====== Reading text
A truly worthy place to comfort and support these vulnerable children.
Luckily there’s a little respite for children whose parents have had cancer or are going through treatment, or for those who may have lost their mom or dad. In 2000, Camp Kesem was founded by a college student, offering all the usual sorts of activities of a normal summer camp but with something a little extra: cabin chats at night that give the kids an opportunity to share what’s on their mind. Being surrounded by others who can appreciate the emotions of coping with parental cancer offers much-needed support to these kids.
The camp is free due to charitable donations — a true godsend to parents who are often stretched financially due to loss of work and costly medical expenses. In 2018, more than 9,000 children were able to benefit from one of Camp Kesem’s 116 chapters. While this is an impressive number, there are actually approximately 3.5 million children in the U.S. who’ve been affected by early-stage cancer in their parents, or whose parents have survived cancer, according to NCBI — and that’s not including kids who’ve gone through the trauma of losing their parents to cancer. That’s a lot of youngsters in need of a compassionate ear.
The results of the camp are impressive. Children are able to participate until they reach 18 and are then get given the opportunity to become counselors themselves, passing on much-needed wisdom and support to younger participants.
One counselor, Molly Murphy, lost her mother to cervical cancer when she was six years old, and her testament to her experience as a four-time counselor at the camp demonstrates its importance. Although she would have loved the opportunity to go to a similar camp when she was experiencing her mother’s cancer ordeal, she shares with Cancer Health: “After going to camp for three years, I can see that these kids get this new sense of confidence and a new sense of love and hope, even if their parents have passed away, even if their parents aren’t doing too well.”
Murphy, who is currently a student at Syracuse University, believes the nightly chats are paramount in helping the kids. This, coupled with the final empowerment ceremony, where the children answer the question Why am I at Kesem?, allows them to open-up in a very public manner. “When I first went to the empowerment ceremony, I was shocked at how resilient these kids are, and how vulnerable they were being, and how strong they were. It changed everything for me,” Murphy says.
============
Required action
Copy the stretch of the Camp Kesem text from "The camp is" through "a compassionate ear.", word for word.
====== Data shown
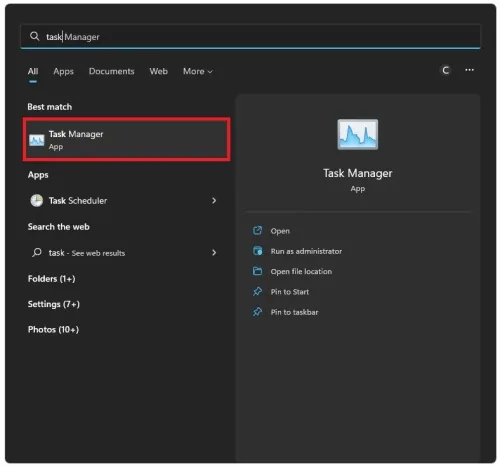Click the Open icon in details pane
This screenshot has height=467, width=500.
[x=257, y=230]
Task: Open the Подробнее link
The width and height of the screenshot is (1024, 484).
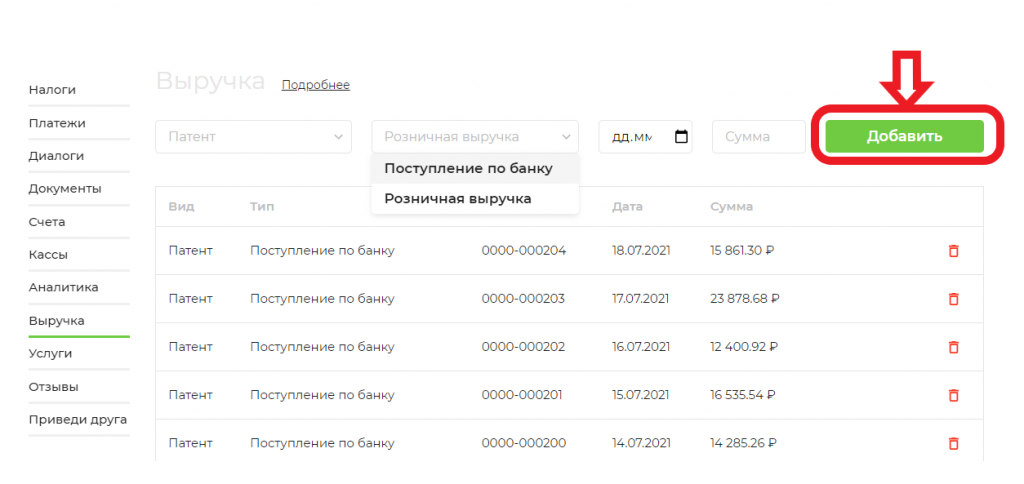Action: point(315,85)
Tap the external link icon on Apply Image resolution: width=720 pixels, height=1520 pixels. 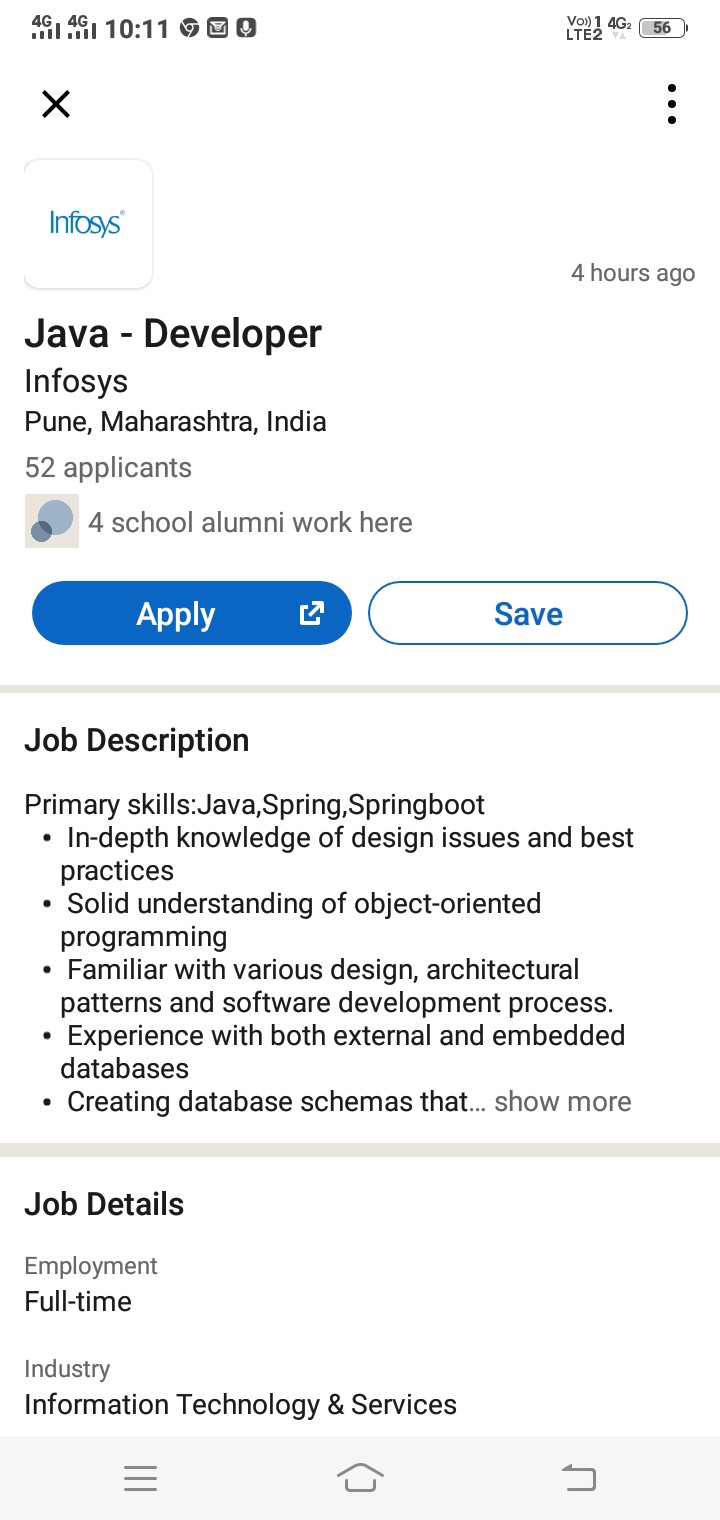coord(312,613)
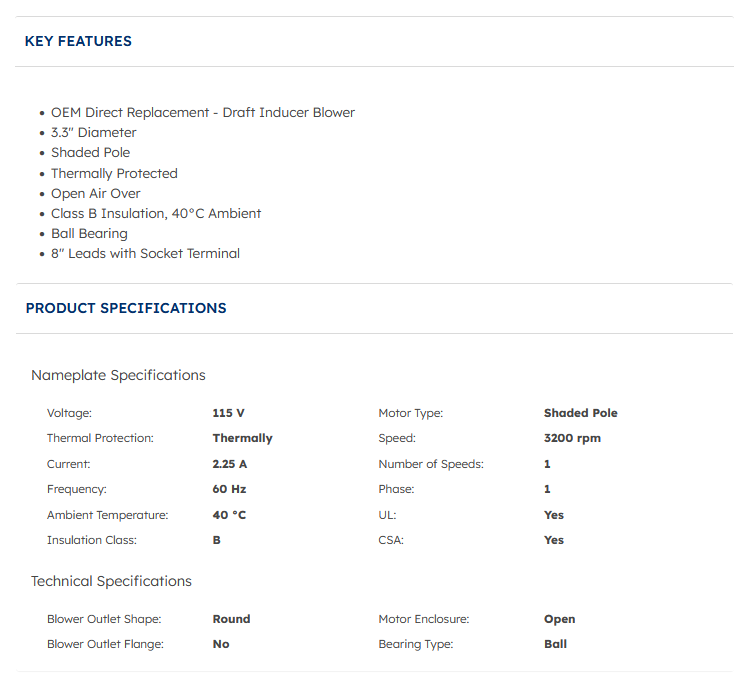Click the Nameplate Specifications subheading
743x700 pixels.
(x=118, y=375)
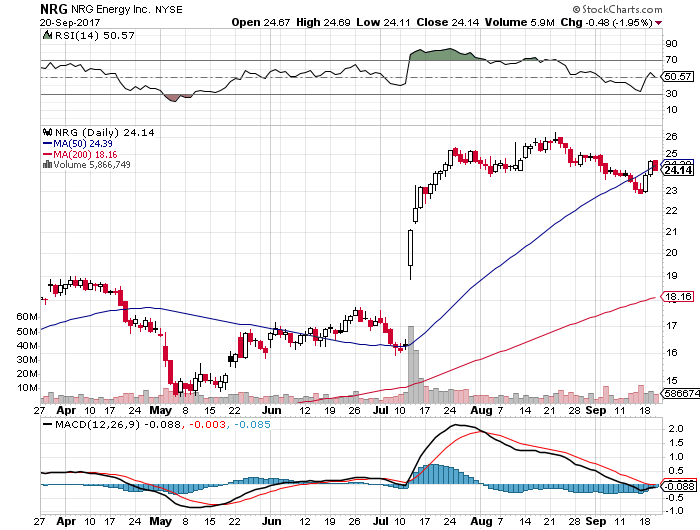Click the candlestick icon beside NRG (Daily)
700x530 pixels.
point(45,131)
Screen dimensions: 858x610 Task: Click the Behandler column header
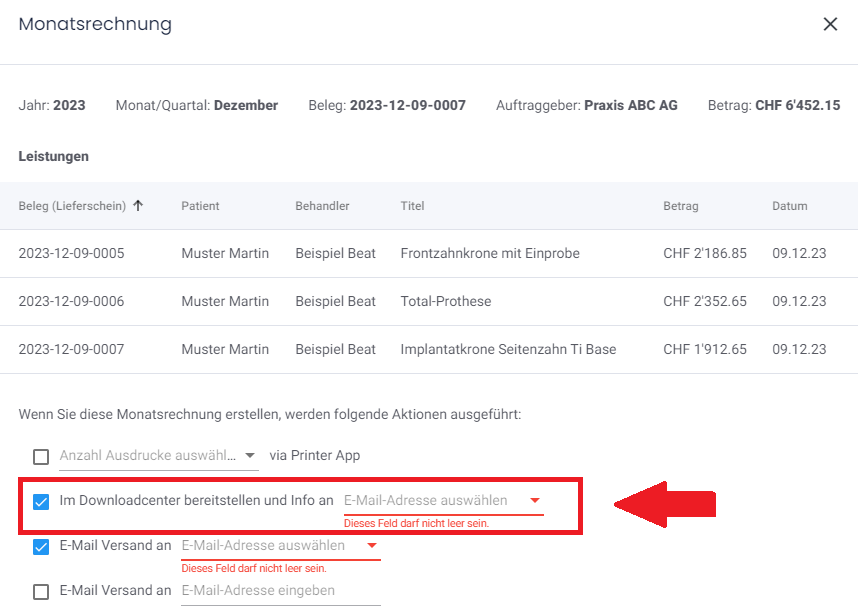coord(322,205)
============
Answer space
The camp is free due to charitable donations — a true godsend to parents who are often stretched financially due to loss of work and costly medical expenses. In 2018, more than 9,000 children were able to benefit from one of Camp Kesem’s 116 chapters. While this is an impressive number, there are actually approximately 3.5 million children in the U.S. who’ve been affected by early-stage cancer in their parents, or whose parents have survived cancer, according to NCBI — and that’s not including kids who’ve gone through the trauma of losing their parents to cancer. That’s a lot of youngsters in need of a compassionate ear.